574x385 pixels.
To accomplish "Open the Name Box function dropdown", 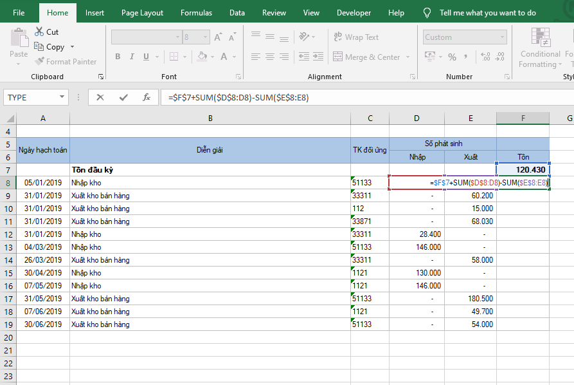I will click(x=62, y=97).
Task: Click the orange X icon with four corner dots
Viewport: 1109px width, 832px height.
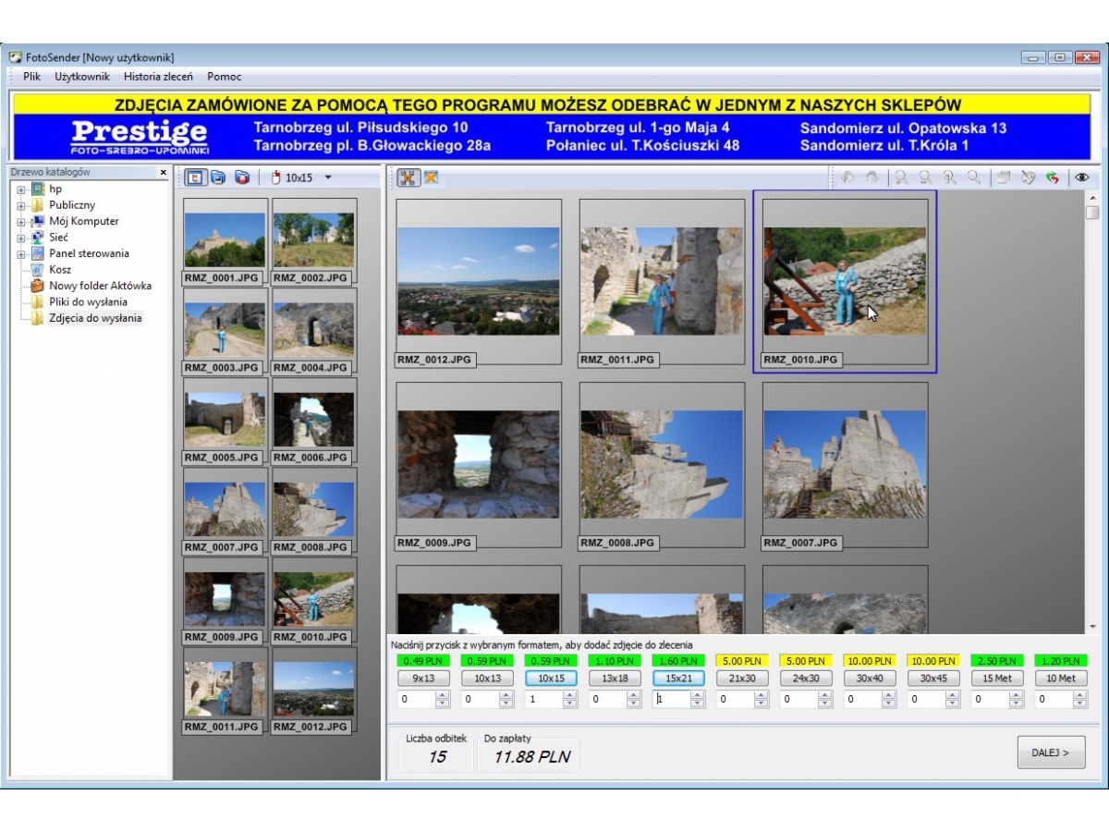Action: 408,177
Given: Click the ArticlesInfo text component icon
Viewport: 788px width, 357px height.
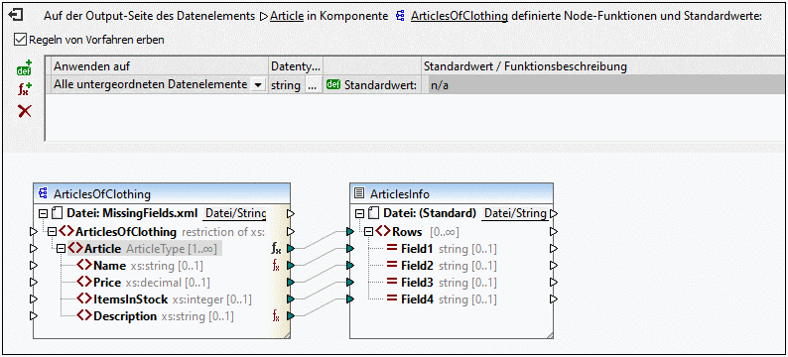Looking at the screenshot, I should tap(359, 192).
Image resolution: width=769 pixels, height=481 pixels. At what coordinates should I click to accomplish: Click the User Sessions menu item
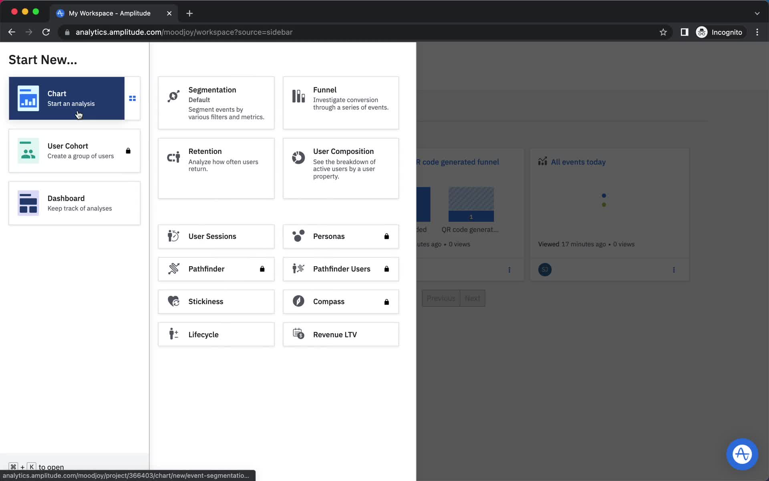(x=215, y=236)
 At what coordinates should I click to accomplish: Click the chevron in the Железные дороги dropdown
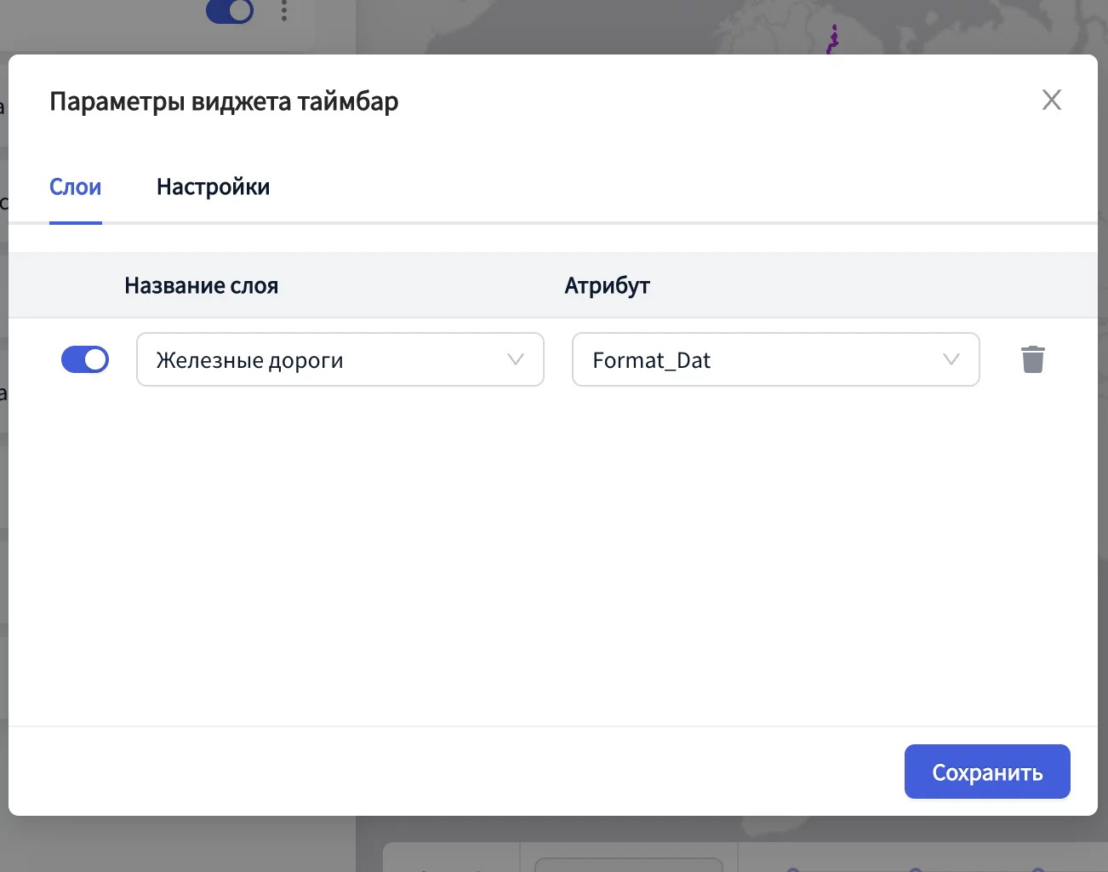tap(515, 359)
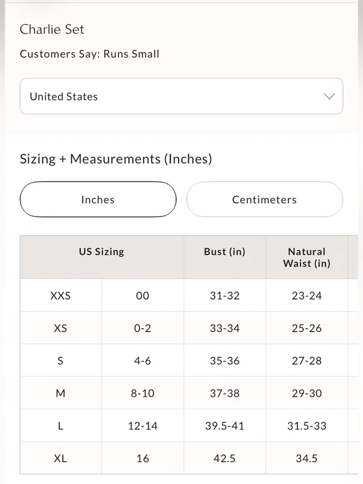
════════
Your task:
Without the pictures, retype exactly the lines from the one that holds "Viewport: 1109px width, 832px height." to the last line of the data above, both of them included.

Reply:
Viewport: 1109px width, 832px height.
Action: 408,177
Given: Click the ArticlesInfo text component icon
Viewport: 788px width, 357px height.
Looking at the screenshot, I should tap(359, 192).
Image resolution: width=769 pixels, height=481 pixels. At what coordinates should I click to accomplish: Click the User Sessions menu item
(x=215, y=236)
 At what coordinates should I click to accomplish: Click the chevron in the Железные дороги dropdown
tap(515, 359)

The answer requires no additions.